▸ Work instructions
Because the pictures are not wanted, give back only the exact text of every entry below.

▸ Provided records
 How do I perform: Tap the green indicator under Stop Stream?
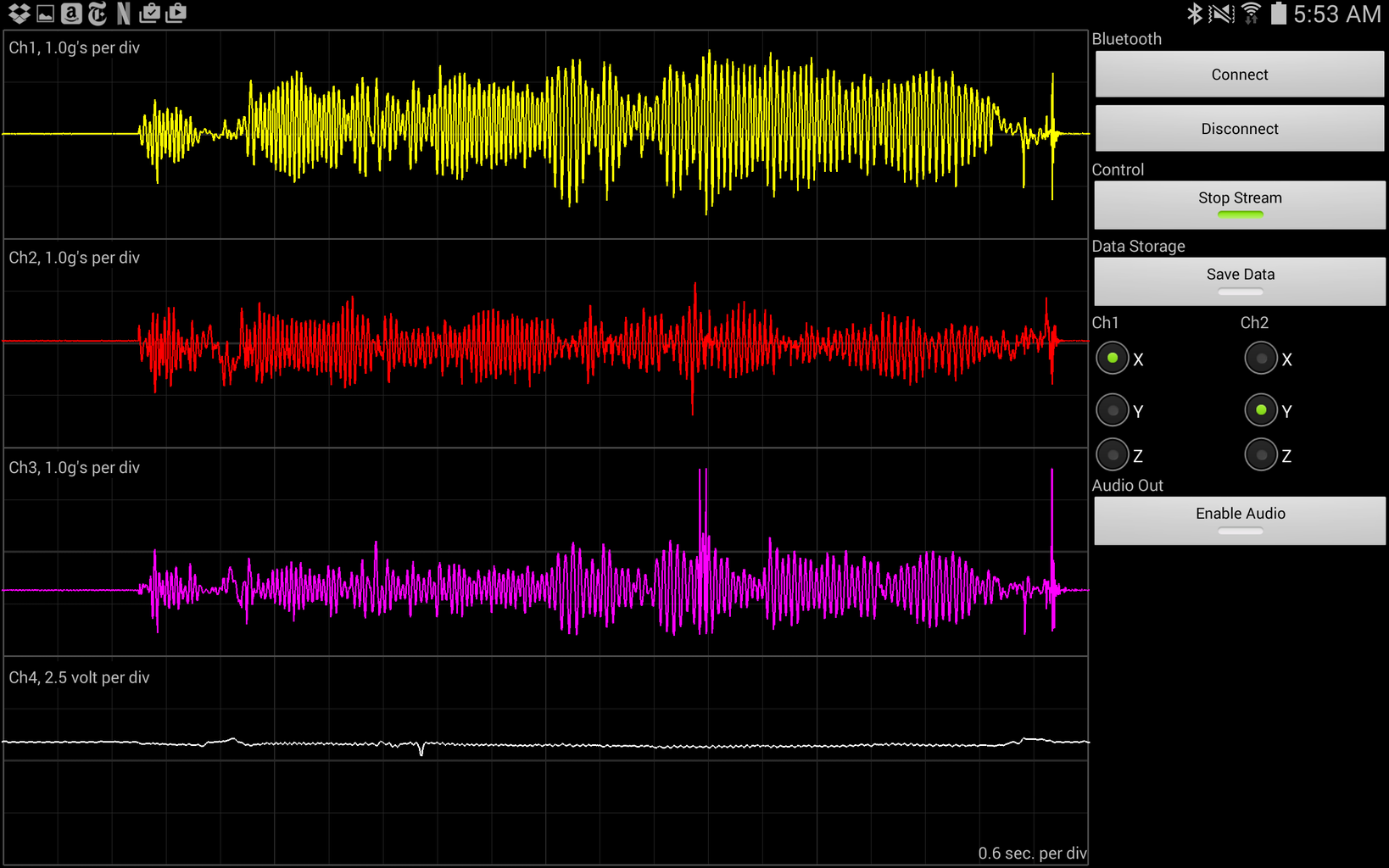1239,214
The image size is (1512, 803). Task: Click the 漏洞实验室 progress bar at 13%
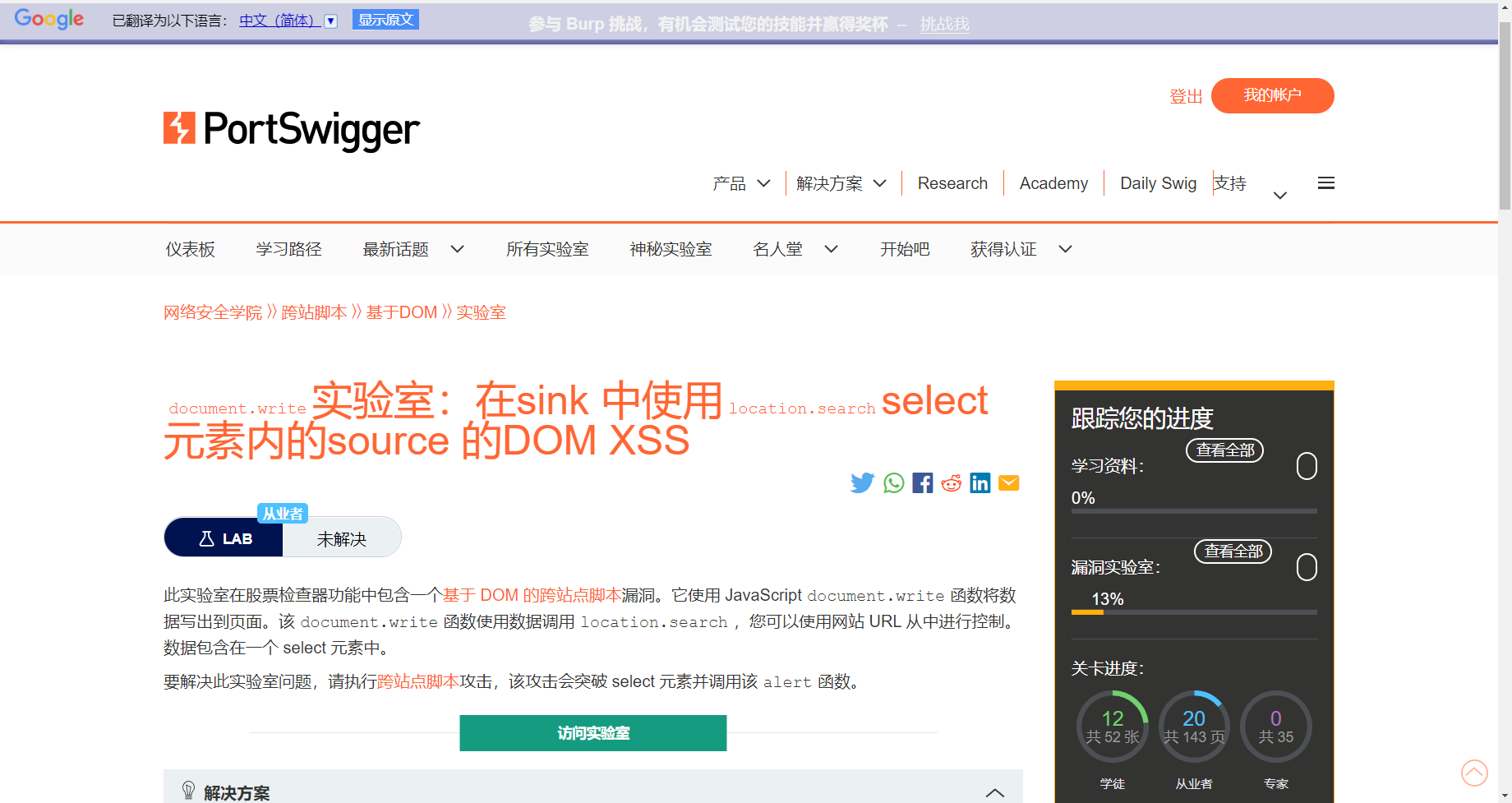click(x=1193, y=611)

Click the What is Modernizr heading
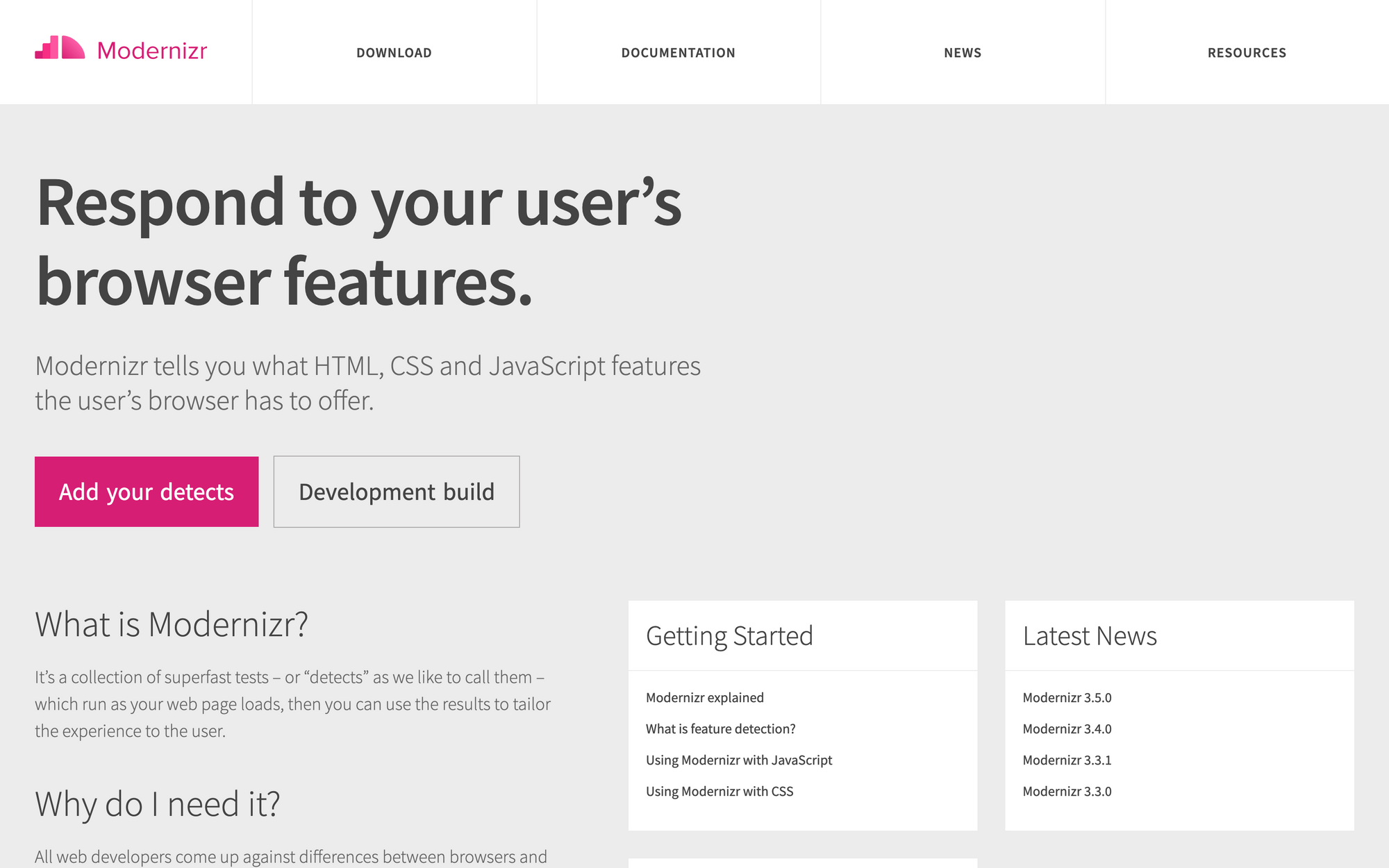(x=172, y=624)
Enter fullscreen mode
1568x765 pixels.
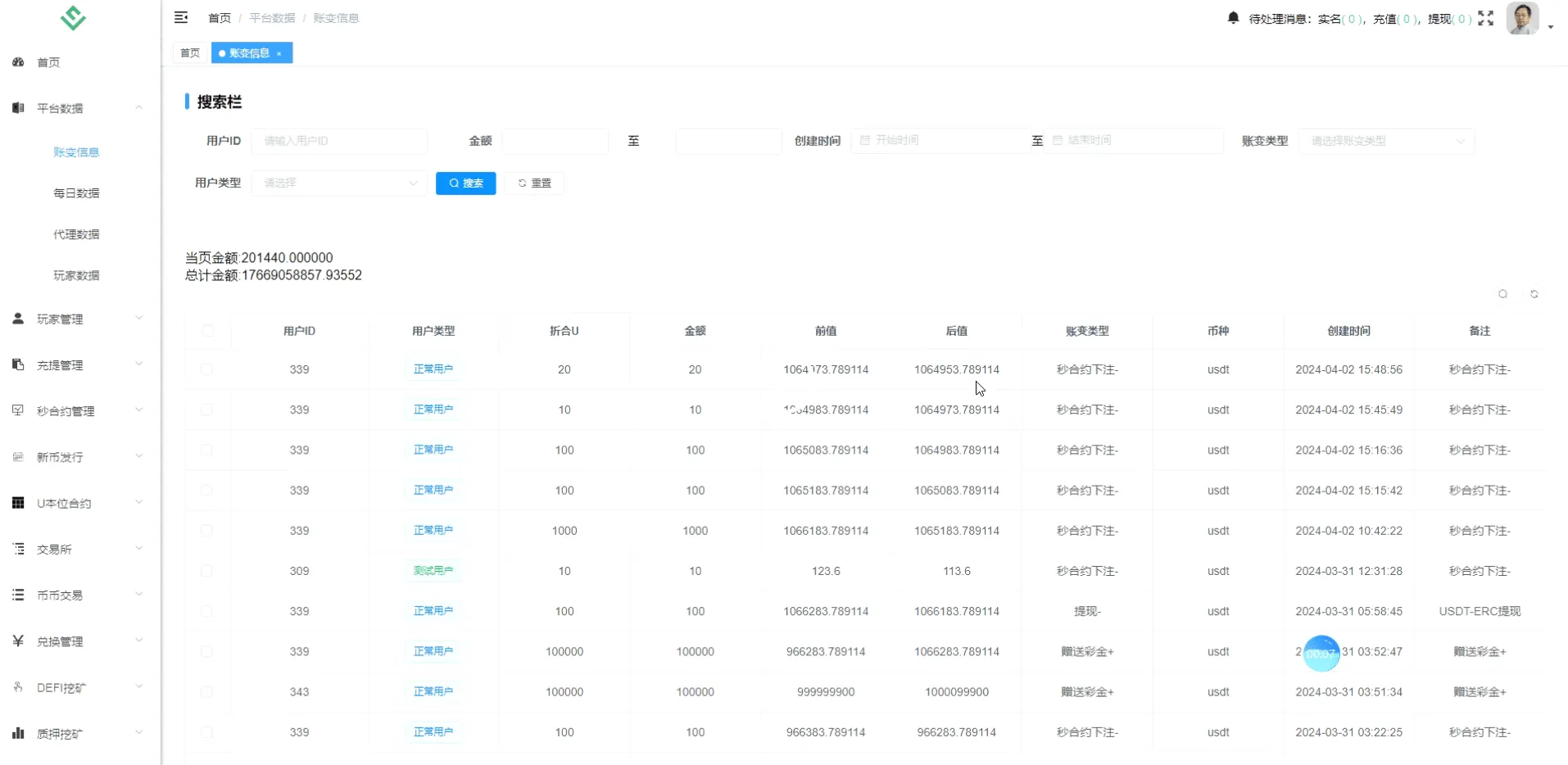tap(1486, 17)
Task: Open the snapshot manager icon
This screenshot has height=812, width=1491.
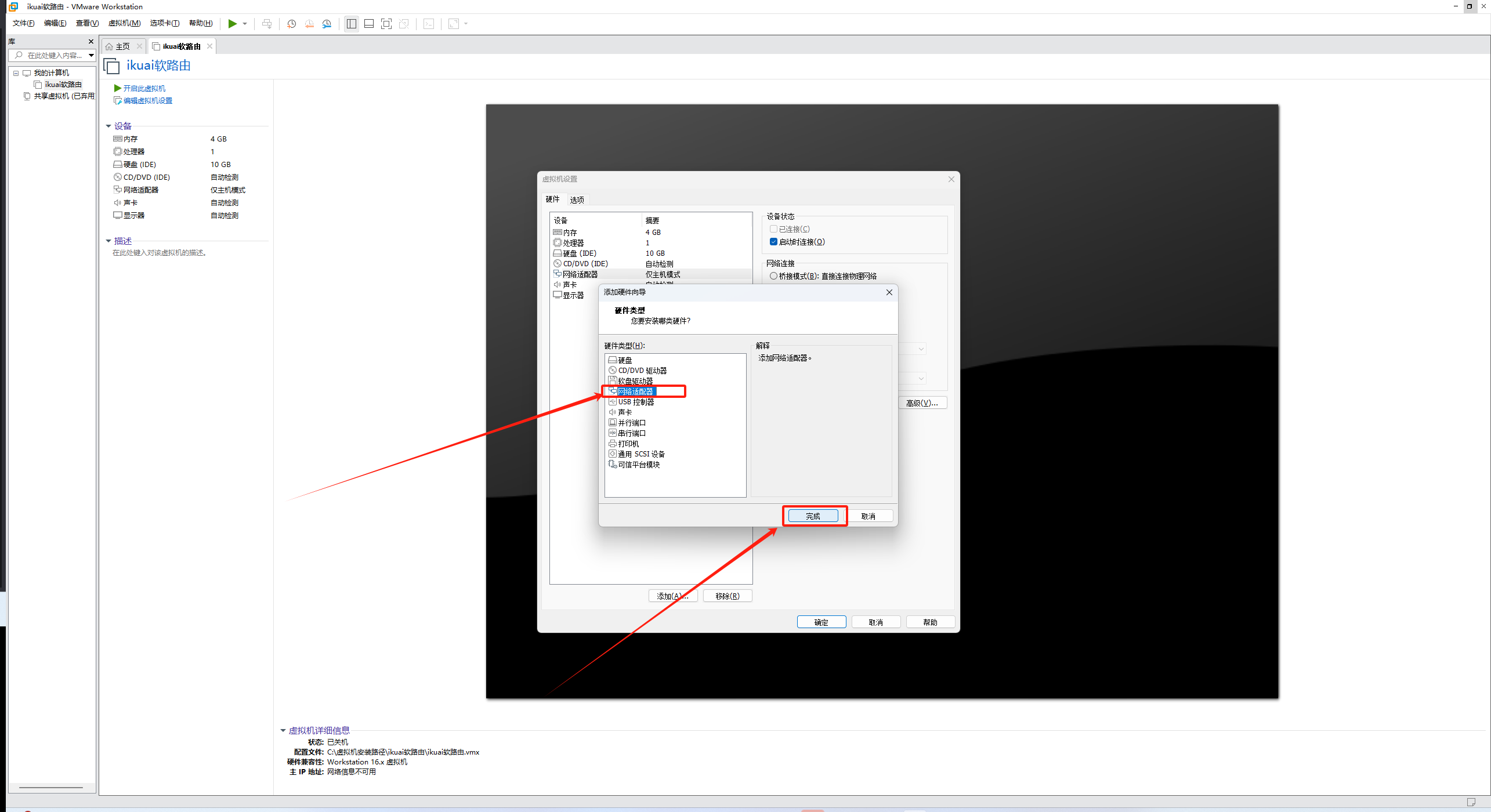Action: [x=327, y=24]
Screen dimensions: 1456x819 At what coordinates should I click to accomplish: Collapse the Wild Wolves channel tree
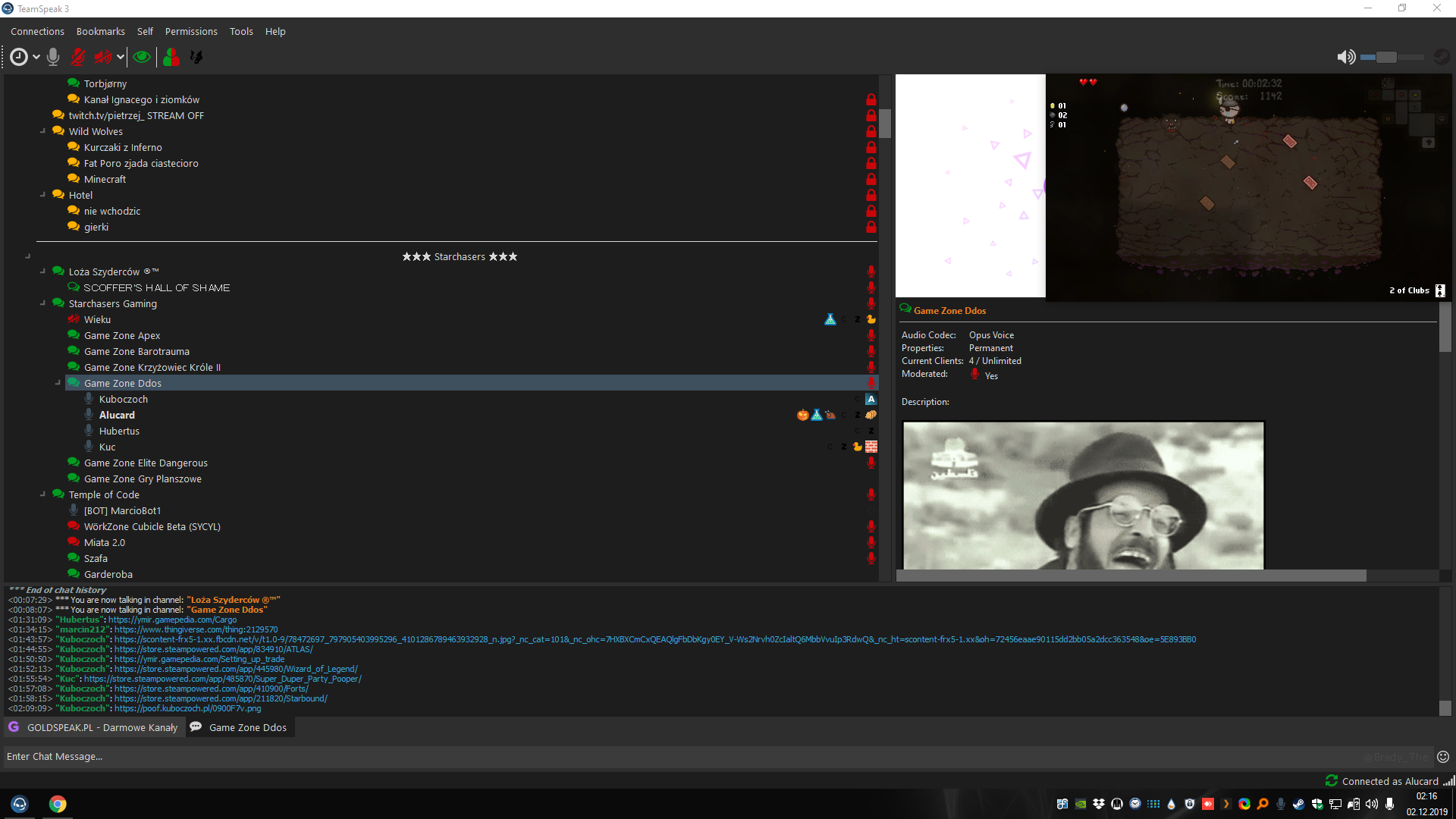(x=43, y=131)
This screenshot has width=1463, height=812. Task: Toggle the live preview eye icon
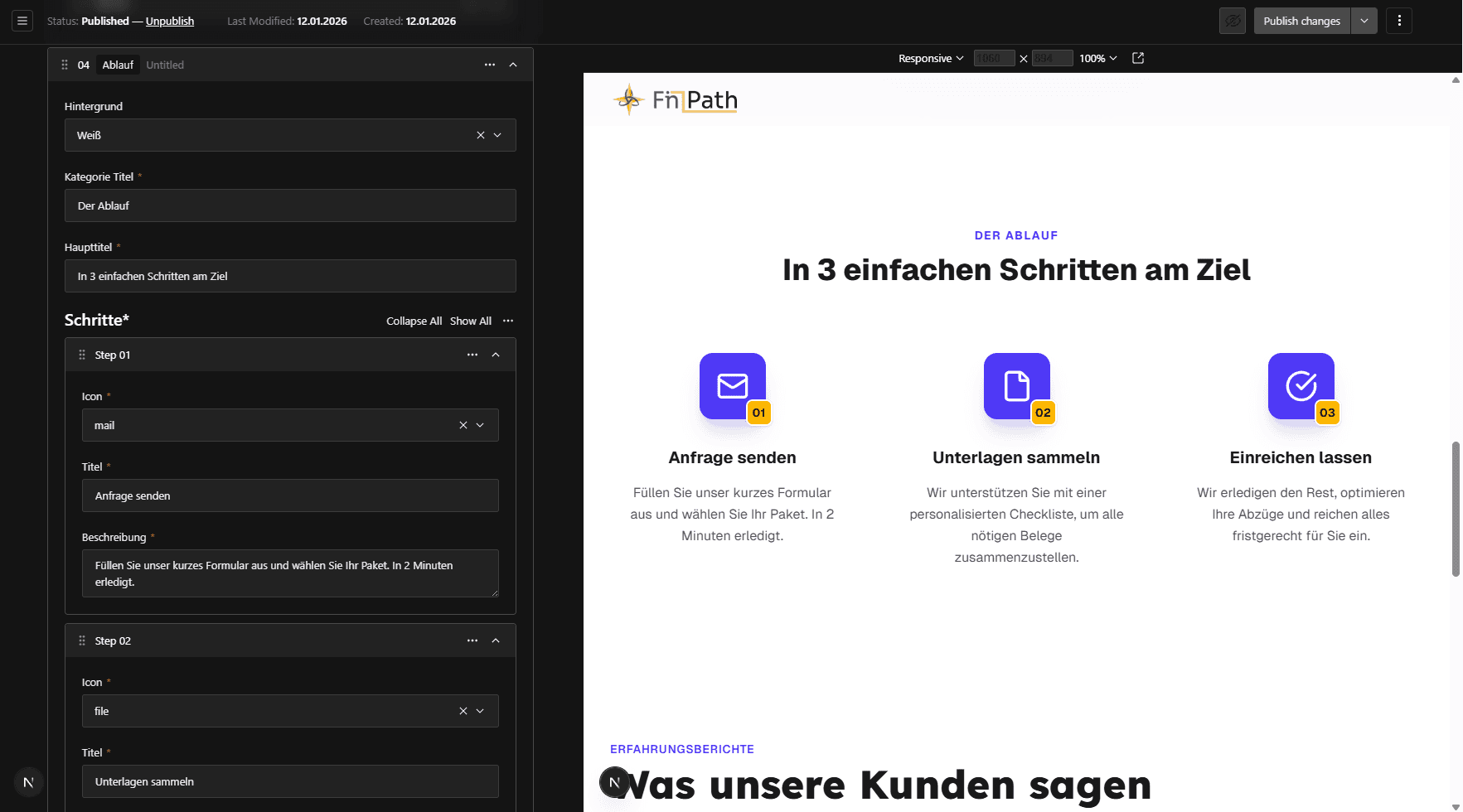(x=1232, y=21)
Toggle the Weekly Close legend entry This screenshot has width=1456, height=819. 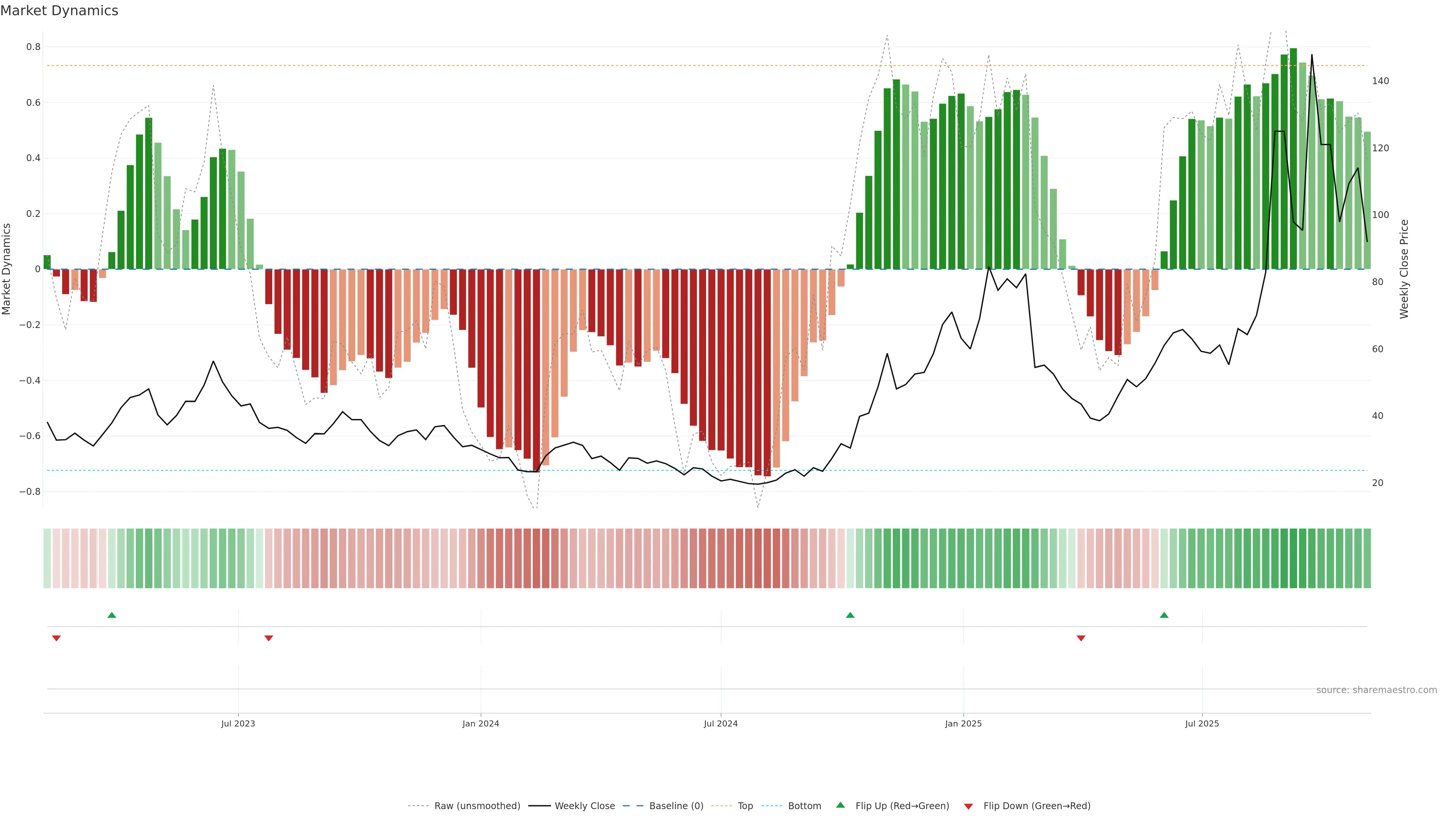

▸ Solution to the exercise
 How do I perform: Tap the green indicator under Stop Stream?
1239,214
The image size is (1512, 803). Task: Click the 漏洞实验室 progress bar at 13%
click(x=1193, y=611)

Click the What is Modernizr heading
(x=172, y=624)
Enter fullscreen mode
1568x765 pixels.
tap(1486, 17)
Task: Open the snapshot manager icon
This screenshot has height=812, width=1491.
Action: [x=327, y=24]
Screen dimensions: 1456x819 At what coordinates should I click to accomplish: Collapse the Wild Wolves channel tree
(x=43, y=131)
This screenshot has width=1463, height=812. Task: Toggle the live preview eye icon
(x=1232, y=21)
Toggle the Weekly Close legend entry This screenshot has width=1456, height=819. 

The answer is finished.